Wednesday, February 15, 2012

Home Shots...

last friday was my first at home injection... mondays i still go to the cancer center for labs so they will continue to give me monday shots... and last wednesday i brought my hubby with me so he could learn to administer them... then friday was our first.  we experienced some technical difficulties... apparently the center forgot to tell my hubby to use the larger gauge needle to draw the shot, then switch to the smaller gauge to give the shot. 

not to mention we all overslept on friday... so my hubby had to dread giving me the injection all morning at work.  not good.  i think its bad dreading the shot period... but my hubby, like myself, hate needles... yet he is willing to do anything for me... it may have taken a little longer than should, but we got it done...
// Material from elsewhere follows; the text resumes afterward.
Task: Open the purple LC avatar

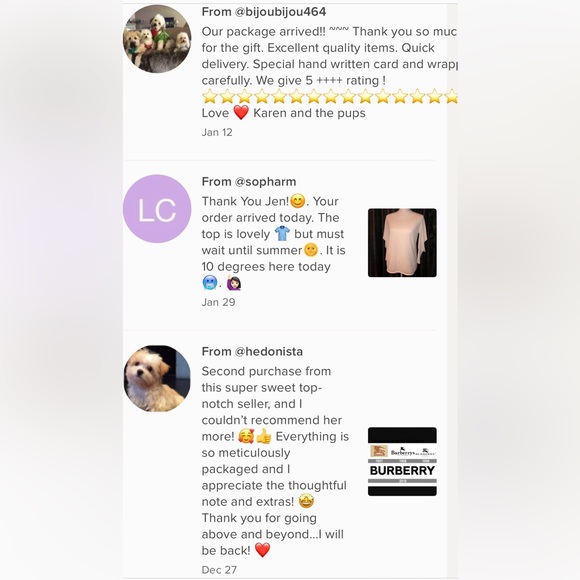Action: point(157,209)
i have mentioned my past a little in previous posts... i used to party hard... gave that up in 2005.  but to some of you you might consider me off the wagon after i discuss this next issue... i am a medical marijuana patient.  i was taking zofran, and compazene for my nausea at first when my chemo started... i realized they only seemed to make my nausea worse... to the point where i was so nauseaus my back would begin to hurt, almost like back labor pains... so very painful.  then a friend of mine talked to a friend of theirs who is highly involved advocate for medical marijuana... they said to find certain strains- those were the ones in the purple and lavender families... said they are the best for chemo and helping with nausea and appetite (in my first month of high dose i lost nearly 20 lbs)... oh the difference a joint made... no more back labor pains... and i could actually eat again...
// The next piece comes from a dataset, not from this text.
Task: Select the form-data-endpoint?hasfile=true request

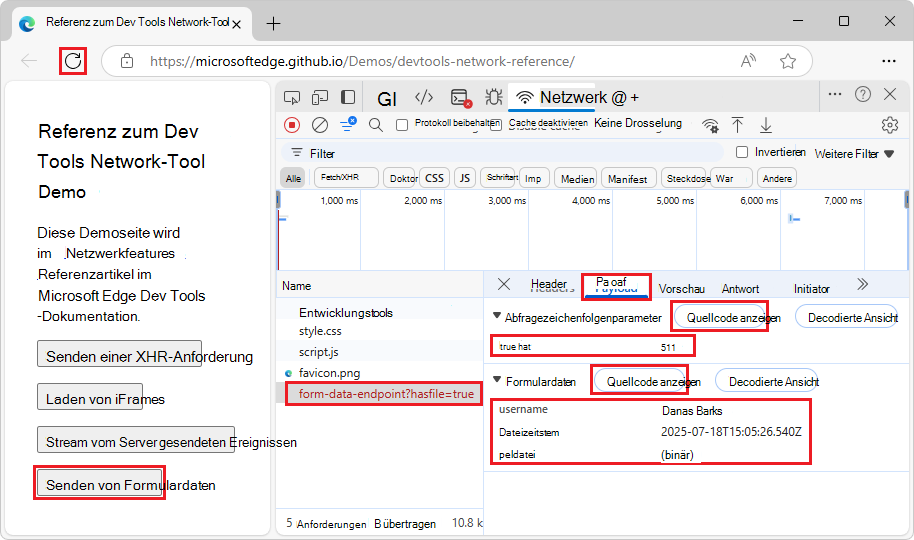Action: (380, 394)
now my only issue is the medicine is doing its job... breaking down my immune system... i have had an awful cough for almost a month now... can't seem to shake it.  drs say to try using a vaporizer for my medical marijuana... i did, but then all i taste is the plastic tubes from the vape... i would eat it, but that gets pretty expensive... and since it is an election year all the medical dispensaries are currently shut down.  if they were still open i could continue to discuss compassionate care with them... basically meaning that they help patients like myself with either extreme discounts or for free.  but like i mentioned its an election year... so the federal government ignored our presidents wishes to allow states to choose for themselves... 
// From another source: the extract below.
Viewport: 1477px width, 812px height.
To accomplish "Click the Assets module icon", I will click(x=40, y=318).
i am actually having more issues with the interferon... but now that i can eat again they seem so small... i still experience the chills/fevers after a shot... but fortunately thats only 3 times a week now... not everyday.  i also get very bad joint pains... mostly in my hips and legs... but i have gotten joint pains in my hips since i had little man, and they got worse after having princess... now they are just way more intense and radiate down my legs.  when i first told the cancer center they tried to prescribe me demerol... i refused it.  in my past i had issue with narcotics, and demerol is no joke of a narcotic... so i only smoke to get through the pains.  and it does help, but if anyone can think of any other more homeopathic ways to control the pain i am all for hearing them...

oh, and on the day of my first home shot my hubby noticed a bald spot.  i was sitting in front of him at the time... i immediately went to the mirror to try and see it... that didnt work because of where it is located... so i made my hubby take a pic so i could see what he was talking about... almost like i didnt believe him.  so as he took said pic he reminded me he has often seen the back of my head... but never a bald spot, until then.  i knew i was losing some hair.... but i was hoping for it to just thin some.  apparently i am not so lucky.  but for now its only one spot... but if i get too many i will go for the g.i. jane look... then get a wig... i will try being a redhead because i have always wondered what i would look like with red hair.  i never wanted to dye it because of all those chemicals.

sorry this post took so long to get to... i still want to get the word out... its just hard while doing treatment.  hopefully we get used to this home shot stuff soon... then i hope to get back to posting more often.

Friday, February 3, 2012

Week 4...

my arm hurts so this will be a short post... but i wanted to let you all know i made it through 4 weeks of high dose infusions daily... monday will be a shot instead of infusion... then wednesday and friday too... i just don't know if i will get shots at the cancer center, or do those myself... i won't find out until monday.